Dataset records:
※ ※ ※

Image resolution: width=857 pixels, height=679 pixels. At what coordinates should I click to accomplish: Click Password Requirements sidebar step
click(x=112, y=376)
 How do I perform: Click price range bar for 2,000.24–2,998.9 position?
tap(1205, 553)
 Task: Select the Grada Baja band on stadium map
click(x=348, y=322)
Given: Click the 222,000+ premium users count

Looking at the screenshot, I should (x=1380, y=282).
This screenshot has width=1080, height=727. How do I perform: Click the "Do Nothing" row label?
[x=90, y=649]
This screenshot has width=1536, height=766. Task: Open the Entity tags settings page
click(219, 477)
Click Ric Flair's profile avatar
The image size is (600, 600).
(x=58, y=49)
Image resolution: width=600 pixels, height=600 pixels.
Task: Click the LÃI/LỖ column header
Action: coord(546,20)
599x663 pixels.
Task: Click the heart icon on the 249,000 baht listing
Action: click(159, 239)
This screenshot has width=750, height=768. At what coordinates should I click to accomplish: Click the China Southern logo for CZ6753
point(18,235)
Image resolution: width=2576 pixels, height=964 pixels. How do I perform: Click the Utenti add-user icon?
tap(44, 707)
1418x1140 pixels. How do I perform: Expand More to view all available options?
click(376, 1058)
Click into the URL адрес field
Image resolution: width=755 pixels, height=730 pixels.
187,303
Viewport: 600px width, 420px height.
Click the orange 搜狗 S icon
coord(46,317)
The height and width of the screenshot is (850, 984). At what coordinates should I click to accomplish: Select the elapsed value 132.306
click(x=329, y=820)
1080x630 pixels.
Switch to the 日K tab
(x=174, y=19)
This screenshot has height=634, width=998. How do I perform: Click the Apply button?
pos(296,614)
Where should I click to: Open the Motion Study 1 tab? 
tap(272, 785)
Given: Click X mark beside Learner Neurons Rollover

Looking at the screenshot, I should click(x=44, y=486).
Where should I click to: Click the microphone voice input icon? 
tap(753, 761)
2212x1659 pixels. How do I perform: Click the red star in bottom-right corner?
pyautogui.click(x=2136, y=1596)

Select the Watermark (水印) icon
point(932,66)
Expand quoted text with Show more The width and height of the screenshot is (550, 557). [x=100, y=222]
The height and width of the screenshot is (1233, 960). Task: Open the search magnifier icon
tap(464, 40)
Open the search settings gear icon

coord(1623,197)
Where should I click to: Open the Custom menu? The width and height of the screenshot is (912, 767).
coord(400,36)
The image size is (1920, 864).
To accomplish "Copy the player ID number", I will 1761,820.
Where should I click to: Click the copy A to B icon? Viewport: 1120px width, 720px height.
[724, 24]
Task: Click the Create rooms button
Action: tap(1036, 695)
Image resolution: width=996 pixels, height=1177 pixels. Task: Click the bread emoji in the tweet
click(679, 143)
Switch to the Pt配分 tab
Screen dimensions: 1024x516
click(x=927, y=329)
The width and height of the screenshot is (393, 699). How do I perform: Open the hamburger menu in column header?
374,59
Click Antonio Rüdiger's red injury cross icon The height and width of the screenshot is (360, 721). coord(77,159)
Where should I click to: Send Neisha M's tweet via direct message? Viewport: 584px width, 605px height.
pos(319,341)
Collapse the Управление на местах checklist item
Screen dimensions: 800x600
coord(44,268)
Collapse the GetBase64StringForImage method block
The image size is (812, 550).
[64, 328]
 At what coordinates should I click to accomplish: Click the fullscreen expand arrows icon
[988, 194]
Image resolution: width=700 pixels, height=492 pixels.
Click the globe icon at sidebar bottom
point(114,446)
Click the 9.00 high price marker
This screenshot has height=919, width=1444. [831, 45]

※ ※ ※

◆ **Your instructions**: Your task is to transcribe the line containing "Where should I click to: Send" and every line after it, through the last line of the data, exactly as written and with nothing more.

◆ **Final answer**:
Where should I click to: Send Neisha M's tweet via direct message? Viewport: 584px width, 605px height.
pos(319,341)
Collapse the Управление на местах checklist item
Screen dimensions: 800x600
coord(44,268)
Collapse the GetBase64StringForImage method block
The image size is (812, 550).
[64, 328]
 At what coordinates should I click to accomplish: Click the fullscreen expand arrows icon
[988, 194]
Image resolution: width=700 pixels, height=492 pixels.
Click the globe icon at sidebar bottom
point(114,446)
Click the 9.00 high price marker
This screenshot has height=919, width=1444. [831, 45]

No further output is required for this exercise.